The digital future: A Fantasia, with swearing

I’ve spent part of the last few days pondering a long LAT story on the movie industry’s ever-evolving home video plans—the nexus of DVDs, Blu-ray, on demand, etc. etc.

I wanted to get all the varying strands of the plans straight in my head—Disney tinkering with DVD release windows, Netflix’s new download box, the slow growth of Blu-ray….

Then I realized something. I didn’t want to get it all straight.

I didn’t care.

The problem with every one of the plans now under way is that they are about what the studios or cable or computer companies want to do, or what’s good for them.

The solution is to give consumers something that’s good for them.

I think the papers should turn the coverage around. The stories shouldn’t be about what Fox, or Apple, or Comcast, want to do. They should be about whether what the companies are doing measures up to what people might actually want or use.

After more than a decade dealing with all of the different entities that have provided me with media—various species of cable and satellite and ISPs, Netflix and the iTunes Store, Kozmo and Hulu, and all manner of other crude on-demand and pay-per-view services—I’ve pretty much reached my limit. So I thought about what I wanted, and came up with a helpful précis of what the benchmarks should be for digital distribution of movies and TV shows:

  1. I want to choose movies or TV shows to watch, when I want, from my TV screen. I want complete histories of shows (not just the most recent seasons, or part of the most recent seasons, or just some random, haphazard samples), and complete filmographies of directors and stars. (I really don’t care, by way of example, that Woody Allen didn’t make Take the Money and Run for United Artists, and it’s not part of the UA package. If I’m in the mood to watch an early Woody Allen movie, I want Take the Money and Run on the list.)
  2. I want a selection system based on a large database, with accurate capsule descriptions and intelligent keywording. I want it all done on an open system to allow networking with other movie and TV fans and browsing other folks’ recommendation and reviews.
  3. The database should be arranged on long pages and coded to preload, so paging through choices doesn’t involve five- or ten-second-long delays each time you hit the “next page” command.
  4. The download should start immediately and shouldn’t be delayed with promotional crap, bullshit corporate logos, legal enunciations, FBI warnings, previews, or anything in French.
  5. The viewing window doesn’t have to be indefinite. Let’s be reasonable. You aren’t always able to watch a given movie in one sitting. Six months—that’s reasonable. If I pay five bucks to watch a movie, I should be able to have it around for six months.
  6. If I buy the movie for download, I want the DVD extras, too, all accessible as the movie is playing, so I can switch easily to the filmmakers’ commentary, for example.
  7. Ixnay on the oxes-bay. (NetFlix and Apple, please take note.) I don’t want to attach another damn cord to the TV set, and I certainly don’t need another fucking remote. The studios and cable companies should agree on an open-standard cable box that will incorporate a new universal download system and not require me to use up another HDMI plug. (Many households are already juggling cable boxes, video game consoles and Blu-ray players.) Create the service, create the standards, and incorporate it into the cable box.
  8. Integrate the on-demand service with cable such that it doesn’t take three minutes and the pressing of nine different buttons to stop watching a movie and check CNN for a bit. The system should be designed to be used in real-world conditions.
  9. Do all of that, and then name your price. I’ll pay it.

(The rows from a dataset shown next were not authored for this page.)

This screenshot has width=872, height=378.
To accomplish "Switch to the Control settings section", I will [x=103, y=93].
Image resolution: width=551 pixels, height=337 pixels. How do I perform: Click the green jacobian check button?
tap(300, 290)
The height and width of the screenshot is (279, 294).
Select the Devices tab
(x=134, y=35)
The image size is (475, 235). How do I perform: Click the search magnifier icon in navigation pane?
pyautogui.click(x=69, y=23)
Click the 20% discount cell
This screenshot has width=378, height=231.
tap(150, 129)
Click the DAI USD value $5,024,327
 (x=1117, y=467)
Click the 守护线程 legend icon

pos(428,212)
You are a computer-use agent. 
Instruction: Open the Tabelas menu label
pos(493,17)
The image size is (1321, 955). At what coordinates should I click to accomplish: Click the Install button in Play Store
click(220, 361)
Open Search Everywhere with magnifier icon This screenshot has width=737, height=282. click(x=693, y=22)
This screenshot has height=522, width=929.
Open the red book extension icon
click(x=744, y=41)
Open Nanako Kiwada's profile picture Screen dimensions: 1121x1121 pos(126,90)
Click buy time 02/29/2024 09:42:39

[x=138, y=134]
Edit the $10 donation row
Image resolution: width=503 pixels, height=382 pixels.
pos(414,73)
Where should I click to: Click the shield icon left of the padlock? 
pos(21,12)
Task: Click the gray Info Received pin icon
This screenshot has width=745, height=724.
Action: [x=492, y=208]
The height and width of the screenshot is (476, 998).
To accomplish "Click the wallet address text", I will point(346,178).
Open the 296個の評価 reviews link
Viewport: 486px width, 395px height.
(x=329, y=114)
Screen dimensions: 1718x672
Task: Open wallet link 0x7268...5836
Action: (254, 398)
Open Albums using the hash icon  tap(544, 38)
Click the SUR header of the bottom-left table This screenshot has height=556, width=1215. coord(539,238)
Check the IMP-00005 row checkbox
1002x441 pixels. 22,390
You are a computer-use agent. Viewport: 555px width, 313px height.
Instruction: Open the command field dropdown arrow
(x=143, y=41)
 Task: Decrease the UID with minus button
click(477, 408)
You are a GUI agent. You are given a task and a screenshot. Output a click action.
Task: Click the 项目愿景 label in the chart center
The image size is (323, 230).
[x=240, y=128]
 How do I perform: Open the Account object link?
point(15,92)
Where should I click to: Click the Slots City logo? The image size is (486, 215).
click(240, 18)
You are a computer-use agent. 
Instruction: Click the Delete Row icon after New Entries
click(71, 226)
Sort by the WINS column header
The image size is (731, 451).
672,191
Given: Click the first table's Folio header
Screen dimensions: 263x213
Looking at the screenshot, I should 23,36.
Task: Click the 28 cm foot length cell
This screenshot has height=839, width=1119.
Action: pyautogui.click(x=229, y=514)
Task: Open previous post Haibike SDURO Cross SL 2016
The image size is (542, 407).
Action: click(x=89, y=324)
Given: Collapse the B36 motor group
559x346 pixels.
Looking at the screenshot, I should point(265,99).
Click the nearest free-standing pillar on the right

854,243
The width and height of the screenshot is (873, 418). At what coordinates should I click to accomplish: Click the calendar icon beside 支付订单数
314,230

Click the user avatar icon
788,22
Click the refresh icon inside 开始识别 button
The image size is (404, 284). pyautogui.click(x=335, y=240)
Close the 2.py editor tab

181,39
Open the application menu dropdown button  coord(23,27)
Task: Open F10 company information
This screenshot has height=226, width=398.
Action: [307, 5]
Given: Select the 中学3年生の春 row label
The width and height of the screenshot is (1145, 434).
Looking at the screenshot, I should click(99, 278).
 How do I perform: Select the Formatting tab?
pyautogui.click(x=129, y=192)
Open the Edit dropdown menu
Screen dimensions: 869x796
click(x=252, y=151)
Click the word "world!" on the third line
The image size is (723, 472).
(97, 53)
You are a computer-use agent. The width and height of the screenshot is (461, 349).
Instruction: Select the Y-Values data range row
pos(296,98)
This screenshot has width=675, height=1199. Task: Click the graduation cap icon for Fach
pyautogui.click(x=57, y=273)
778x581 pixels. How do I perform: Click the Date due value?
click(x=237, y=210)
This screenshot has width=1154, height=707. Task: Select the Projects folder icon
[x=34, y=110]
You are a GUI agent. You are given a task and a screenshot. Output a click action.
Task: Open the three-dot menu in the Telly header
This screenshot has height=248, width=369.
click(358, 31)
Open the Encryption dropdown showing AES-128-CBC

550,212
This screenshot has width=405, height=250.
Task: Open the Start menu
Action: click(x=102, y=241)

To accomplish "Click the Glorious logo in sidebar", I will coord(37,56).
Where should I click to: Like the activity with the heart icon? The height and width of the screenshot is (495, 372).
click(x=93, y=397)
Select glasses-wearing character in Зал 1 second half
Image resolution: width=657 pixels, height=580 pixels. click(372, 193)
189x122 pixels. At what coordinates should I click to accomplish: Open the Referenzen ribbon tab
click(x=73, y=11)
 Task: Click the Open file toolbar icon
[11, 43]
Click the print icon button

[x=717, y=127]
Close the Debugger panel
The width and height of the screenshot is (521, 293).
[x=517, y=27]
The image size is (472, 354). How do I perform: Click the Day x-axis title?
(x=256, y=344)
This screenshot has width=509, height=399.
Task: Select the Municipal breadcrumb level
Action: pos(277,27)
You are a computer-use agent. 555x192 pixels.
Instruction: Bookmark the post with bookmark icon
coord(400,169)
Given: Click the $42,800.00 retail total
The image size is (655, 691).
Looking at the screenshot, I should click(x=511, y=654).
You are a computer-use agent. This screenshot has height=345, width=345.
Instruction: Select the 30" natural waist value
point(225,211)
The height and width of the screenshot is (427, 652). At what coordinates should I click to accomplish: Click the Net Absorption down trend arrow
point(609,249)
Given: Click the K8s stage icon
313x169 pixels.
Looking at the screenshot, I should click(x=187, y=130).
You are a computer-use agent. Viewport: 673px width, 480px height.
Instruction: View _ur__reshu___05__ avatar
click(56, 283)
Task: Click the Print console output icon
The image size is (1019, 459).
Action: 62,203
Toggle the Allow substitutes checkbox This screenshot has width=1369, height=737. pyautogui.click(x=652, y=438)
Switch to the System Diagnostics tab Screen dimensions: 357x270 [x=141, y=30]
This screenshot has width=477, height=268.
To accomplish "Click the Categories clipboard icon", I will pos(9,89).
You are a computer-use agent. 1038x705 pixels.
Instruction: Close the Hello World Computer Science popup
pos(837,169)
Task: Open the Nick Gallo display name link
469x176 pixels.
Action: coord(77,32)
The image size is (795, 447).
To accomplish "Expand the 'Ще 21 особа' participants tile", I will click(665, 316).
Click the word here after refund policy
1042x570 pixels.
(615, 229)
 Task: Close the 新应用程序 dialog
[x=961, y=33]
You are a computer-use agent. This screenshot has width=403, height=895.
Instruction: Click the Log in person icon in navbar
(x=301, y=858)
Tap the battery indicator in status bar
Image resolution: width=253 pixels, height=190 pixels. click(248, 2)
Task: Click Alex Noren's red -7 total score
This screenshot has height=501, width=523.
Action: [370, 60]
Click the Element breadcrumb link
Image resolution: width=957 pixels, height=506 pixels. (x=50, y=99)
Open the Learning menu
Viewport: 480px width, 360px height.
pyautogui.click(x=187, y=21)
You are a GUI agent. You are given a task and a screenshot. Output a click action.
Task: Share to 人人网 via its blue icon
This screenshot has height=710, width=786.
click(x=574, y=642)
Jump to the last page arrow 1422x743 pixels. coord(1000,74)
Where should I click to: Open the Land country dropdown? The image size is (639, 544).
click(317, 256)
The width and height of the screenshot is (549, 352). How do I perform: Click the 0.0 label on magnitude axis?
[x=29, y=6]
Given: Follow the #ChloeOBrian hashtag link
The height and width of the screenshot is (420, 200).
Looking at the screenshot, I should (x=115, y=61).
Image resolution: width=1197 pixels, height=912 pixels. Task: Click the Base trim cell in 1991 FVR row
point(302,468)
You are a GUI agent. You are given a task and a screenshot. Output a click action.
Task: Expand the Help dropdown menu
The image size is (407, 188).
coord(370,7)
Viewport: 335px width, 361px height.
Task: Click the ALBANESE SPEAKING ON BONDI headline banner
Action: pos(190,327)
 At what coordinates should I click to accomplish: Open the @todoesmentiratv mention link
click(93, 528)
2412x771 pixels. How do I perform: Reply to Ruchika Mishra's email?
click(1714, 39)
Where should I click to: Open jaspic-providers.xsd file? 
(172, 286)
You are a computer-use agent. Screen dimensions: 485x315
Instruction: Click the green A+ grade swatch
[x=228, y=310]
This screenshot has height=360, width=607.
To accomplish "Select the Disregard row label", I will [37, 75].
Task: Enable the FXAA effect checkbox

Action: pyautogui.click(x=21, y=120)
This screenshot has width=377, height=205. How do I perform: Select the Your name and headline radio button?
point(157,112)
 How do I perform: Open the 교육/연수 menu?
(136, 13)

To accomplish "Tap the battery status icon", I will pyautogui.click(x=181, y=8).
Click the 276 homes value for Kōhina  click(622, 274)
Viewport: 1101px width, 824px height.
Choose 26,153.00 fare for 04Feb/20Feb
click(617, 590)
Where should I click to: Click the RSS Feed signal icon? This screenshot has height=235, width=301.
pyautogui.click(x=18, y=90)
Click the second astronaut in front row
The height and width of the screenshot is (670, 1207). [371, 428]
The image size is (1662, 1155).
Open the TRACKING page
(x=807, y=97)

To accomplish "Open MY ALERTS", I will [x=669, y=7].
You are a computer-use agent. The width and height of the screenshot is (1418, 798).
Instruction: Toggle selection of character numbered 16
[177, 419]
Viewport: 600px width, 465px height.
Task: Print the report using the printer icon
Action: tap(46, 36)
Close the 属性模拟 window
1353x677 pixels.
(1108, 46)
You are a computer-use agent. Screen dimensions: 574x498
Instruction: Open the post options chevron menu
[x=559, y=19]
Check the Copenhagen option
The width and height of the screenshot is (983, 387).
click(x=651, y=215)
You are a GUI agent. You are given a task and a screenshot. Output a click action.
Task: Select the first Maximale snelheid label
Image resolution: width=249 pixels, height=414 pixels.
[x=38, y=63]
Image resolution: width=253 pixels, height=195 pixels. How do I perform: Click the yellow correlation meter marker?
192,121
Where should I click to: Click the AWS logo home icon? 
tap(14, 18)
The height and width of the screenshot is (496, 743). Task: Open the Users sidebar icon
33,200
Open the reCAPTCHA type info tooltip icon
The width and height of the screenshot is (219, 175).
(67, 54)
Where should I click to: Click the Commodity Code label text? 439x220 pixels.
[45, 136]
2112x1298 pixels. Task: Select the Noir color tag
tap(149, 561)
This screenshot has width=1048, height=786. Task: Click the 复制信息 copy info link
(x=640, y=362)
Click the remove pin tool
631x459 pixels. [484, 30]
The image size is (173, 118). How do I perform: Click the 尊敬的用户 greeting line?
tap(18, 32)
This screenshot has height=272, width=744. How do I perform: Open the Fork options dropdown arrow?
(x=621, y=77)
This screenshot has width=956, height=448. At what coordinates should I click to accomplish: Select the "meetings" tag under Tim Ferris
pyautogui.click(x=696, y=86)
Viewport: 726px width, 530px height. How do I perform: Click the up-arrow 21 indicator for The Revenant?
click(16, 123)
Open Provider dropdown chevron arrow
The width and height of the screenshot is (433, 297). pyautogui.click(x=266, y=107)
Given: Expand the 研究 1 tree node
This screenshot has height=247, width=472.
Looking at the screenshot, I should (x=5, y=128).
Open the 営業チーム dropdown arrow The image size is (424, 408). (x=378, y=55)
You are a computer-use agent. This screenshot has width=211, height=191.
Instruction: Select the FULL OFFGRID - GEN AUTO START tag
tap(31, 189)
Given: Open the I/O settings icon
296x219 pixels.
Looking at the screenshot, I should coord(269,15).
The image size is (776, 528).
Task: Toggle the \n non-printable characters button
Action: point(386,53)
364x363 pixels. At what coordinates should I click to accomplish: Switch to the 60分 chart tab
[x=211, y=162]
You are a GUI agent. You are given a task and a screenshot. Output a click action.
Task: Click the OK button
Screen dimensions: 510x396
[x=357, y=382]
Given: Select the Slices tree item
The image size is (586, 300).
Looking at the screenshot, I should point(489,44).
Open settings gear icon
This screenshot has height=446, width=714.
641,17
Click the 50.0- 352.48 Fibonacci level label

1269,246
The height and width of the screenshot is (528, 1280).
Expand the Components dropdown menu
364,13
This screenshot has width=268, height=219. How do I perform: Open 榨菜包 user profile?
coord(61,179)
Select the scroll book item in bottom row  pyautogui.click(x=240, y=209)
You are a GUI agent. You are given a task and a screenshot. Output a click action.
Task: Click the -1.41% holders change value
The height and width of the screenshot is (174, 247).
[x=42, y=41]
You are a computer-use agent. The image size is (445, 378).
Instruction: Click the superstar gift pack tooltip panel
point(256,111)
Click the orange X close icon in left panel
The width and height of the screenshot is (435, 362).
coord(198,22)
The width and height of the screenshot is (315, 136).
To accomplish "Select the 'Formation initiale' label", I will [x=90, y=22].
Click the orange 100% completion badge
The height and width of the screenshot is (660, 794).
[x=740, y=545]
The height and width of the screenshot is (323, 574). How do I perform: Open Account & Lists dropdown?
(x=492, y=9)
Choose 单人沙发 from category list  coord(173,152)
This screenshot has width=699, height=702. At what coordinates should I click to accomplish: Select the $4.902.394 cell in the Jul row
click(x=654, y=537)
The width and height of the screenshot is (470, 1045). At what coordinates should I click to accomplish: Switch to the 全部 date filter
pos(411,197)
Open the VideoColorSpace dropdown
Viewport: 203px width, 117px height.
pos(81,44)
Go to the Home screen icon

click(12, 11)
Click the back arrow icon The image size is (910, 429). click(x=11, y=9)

The problem with this fantasy is that it requires all of the companies involved to play nice with a view toward making things easy on consumers. How they do it I don’t care, but it’s hard to envision the critical mass that all of the industries, collectively, need occurring if they don’t.


3 Comments so far

  1. Shawno June 18th, 2008 6:20 pm

    The day that a company comes out with a device that does all of this, and does it well, Sony will come along with its own device that does the same thing, except they’ll add one tiny extra feature to it, call it something else, claim its proprietary, and then the whole arms race will begin again.

  2. Gina June 19th, 2008 2:01 am

    And none of this is unfeasible since they practically do all of this on airplanes. Just flew to China with one of these nice devices with a touch screen in front of me - it was great: picking and choosing, downloading instantly, no delay, lots of choices, pausing for the pilot announcements….texting someone in a different row and so forth.

  3. Nick V June 19th, 2008 1:10 pm

    Re: #9 on your list about them naming any price:

    The problem would be that if even if all this could be done as you describe (which I doubt we will see in the next 5+ years until the studios/labels star going bankrupt/realizing their mistakes), there’s no way it could be price competitive. The studios themselves would sabotage it by making lesser services cheaper (see Hulu vs. iTunes). In the end it wouldn’t matter if people like you and me were willing to pay more for the convenience, the market would dictate that the cheaper but lower quality service would win.

    So in effect, your item #9 should require that the service be price competitive if it’s going to succeed.